La Chine, hors concours
Grande absente du rapport, la Chine « a exécuté plus de prisonniers que tous les pays du globe réunis » peut-on lire dans le même communiqué. Impossible de connaître le nombre exact, « nous demandons régulièrement au gouvernement chinois de nous fournir ces données, afin de juger de l’évolution annoncée par les autorités, mais sans succès, ces chiffres sont classés secret d’Etat », regrette Anne Denis. La peine capitale a été supprimée pour 13 infractions en Chine, principalement des « crimes en col blanc », pour lesquels la peine capitale était rarement requise, en revanche d’autres crimes non-violents restent passibles de la peine de mort comme la corruption ou le trafic de drogue. Mais surtout, les individus condamnés « ne disposaient toujours pas de procès équitables en 2011 », souligne le rapport, les accusés ne bénéficient pas de la présomption d’innocence, et sont souvent victimes « d’extorsion d’aveux sous la torture policière ».

Les femmes
Elles sont beaucoup moins touchées que les hommes par les condamnations à la peine capitale. En Arabie saoudite, 5 femmes ont tout de même été exécutées en 2011, principalement pour trafic de drogue. En Iran, « au moins 4 femmes ont été tuées sur décision de justice », parmi lesquelles Zahra Bahrani, arrêtée en 2009 pour avoir manifesté contre le président Ahmadinejad. Son procès n’ayant jamais abouti, elle a finalement été accusée d’infraction à la loi sur les stupéfiants et exécutée. Sa famille n’a jamais vu sa dépouille… Plus près de nous, au Maroc, deux femmes condamnées pour terrorisme attendent toujours dans le couloir de la mort.
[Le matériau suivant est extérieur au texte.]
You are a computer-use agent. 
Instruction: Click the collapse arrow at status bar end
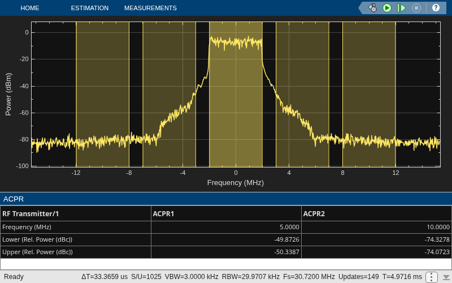[446, 277]
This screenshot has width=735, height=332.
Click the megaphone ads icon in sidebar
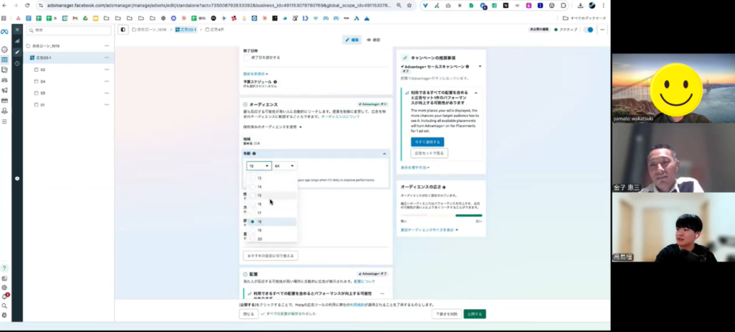click(4, 91)
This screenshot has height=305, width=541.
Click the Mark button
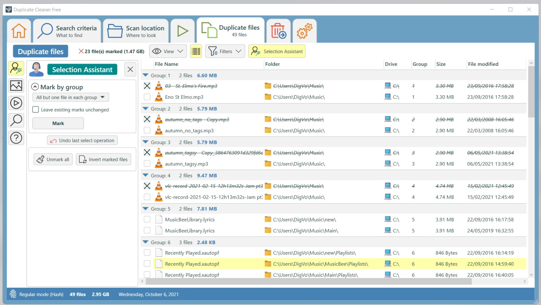tap(58, 123)
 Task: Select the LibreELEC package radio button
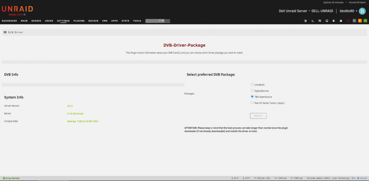(x=252, y=84)
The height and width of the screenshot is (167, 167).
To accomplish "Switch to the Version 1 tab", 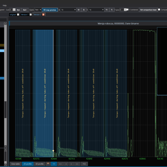I will point(25,14).
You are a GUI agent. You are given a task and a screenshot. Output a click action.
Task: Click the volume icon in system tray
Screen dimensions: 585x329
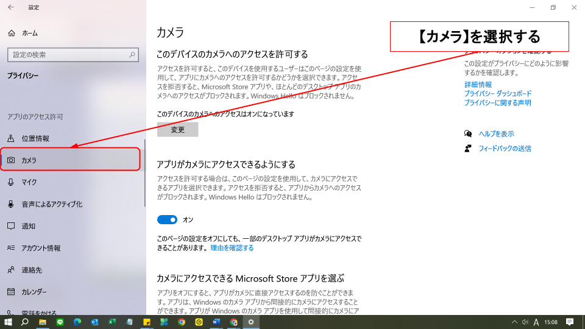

Les Etats-Unis sur la pente douce de l’abolitionnisme
Parmi les indices plus réjouissants, Amnesty souligne le cas du Japon, qui n’a pas exécuté en 2011, « une situation inédite depuis 19 ans », se félicite A. Denis. Même constat en Birmanie, où l’ouverture démocratique de la junte militaire transformée en « gouvernement civil », a donné lieu à des commutations de peines, sauvant notamment 16 femmes de l’échafaud. Reste le cas américain, moins alarmant qu’en 2010 si l’on oublie les quelques États du Sud particulièrement meurtriers (le Texas totalise 13 exécutions sur les 43 recensées au niveau fédéral). « Le nombre d’exécutés n’a quasiment pas bougé en 2011 mais le nombre de condamnations prononcées par les tribunaux a considérablement baissé, de 104 en 2010 à 78 en 2011 », explique A. Denis, qui observe une tendance des juges à aller « vers d’autres peines ». Bien plus, trois États se détournent de la peine capitale. « En 2011, l’Illinois est devenu le 16e État à abolir la peine de mort, tandis que l’Oregon a annoncé l’instauration d’un moratoire sur les exécutions, et que la Californie se prononcera par référendum sur le sujet en novembre 2012 », détaille Anne Denis. « Des avocats, des juges et des anciens procureurs prennent position, c’est très positif », ajoute-t-elle. Mais pour les candidats à la présidentielle, démocrates ou républicains, il n’est toujours pas question de se prononcer sur ce sujet épineux.